Выбрать главу

С возрастом я все острее осознаю твою боль, я даже стал отчетливее видеть тебя. Я не подозревал, что зрение памяти намного сильнее зрения в ежедневных встречах с тобой. Куски прошлого, сливаясь воедино и вытесняя неприглядные детали, все более приближаются к завидной идиллии, но весь парадокс и вся трагедия заключены в том, что эта идиллия могла бы существовать, если бы, если бы, если бы… Возможно, каждый из живущих был бы рад очутиться в лемовском мире, вырастающем из волшебных облаков желаний. Как хочется порой найти этот живой пластилин и слепить нечто навек и не уходить из этого маленького мирка, пусть даже иллюзорного, никогда, ведь никто никогда не докажет, что вся жизнь наша не иллюзия, наполненная радостью, оптимизмом, грустью, страданием и смертью. Так хочется сделать слепок с единственного участка жизни и жить им вечно и видеть вокруг любовь. Жаль, что ты действовал, где-то за рамками моей жизни…»
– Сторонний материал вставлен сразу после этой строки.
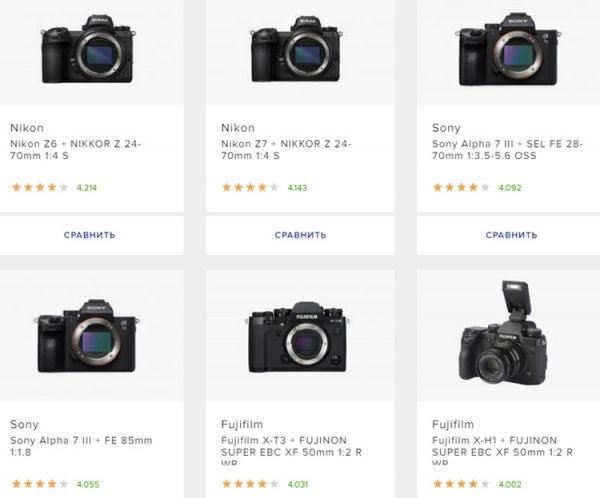View the Sony Alpha 7 III 85mm photo
This screenshot has height=498, width=600.
click(x=87, y=336)
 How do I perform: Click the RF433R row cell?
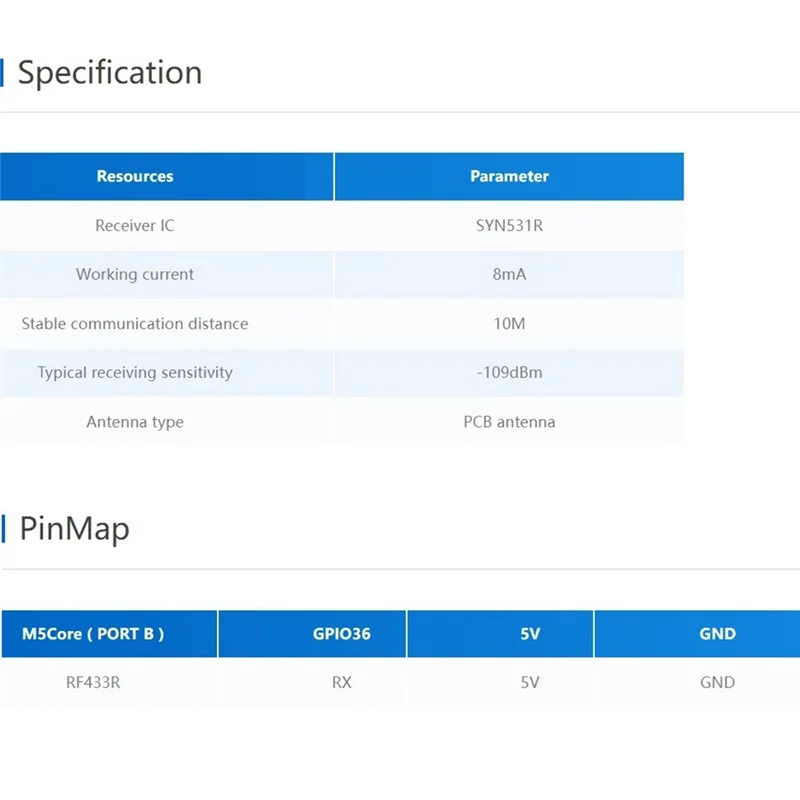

Тачка с двадцатью литрами воды в дюралевой фляге легко катилась по утоптанной множеством ног снежной тропинке. Вот показался и знакомый забор с покосившимися высокими воротами из почерневшей от времени древесины. Алик завел тачку во двор, обошел Кузины мины, так он называл последствия собачьего туалета их маленькой сторожевой дворняги, которая любила справлять свою нужду почему-то прямо у входа в дом.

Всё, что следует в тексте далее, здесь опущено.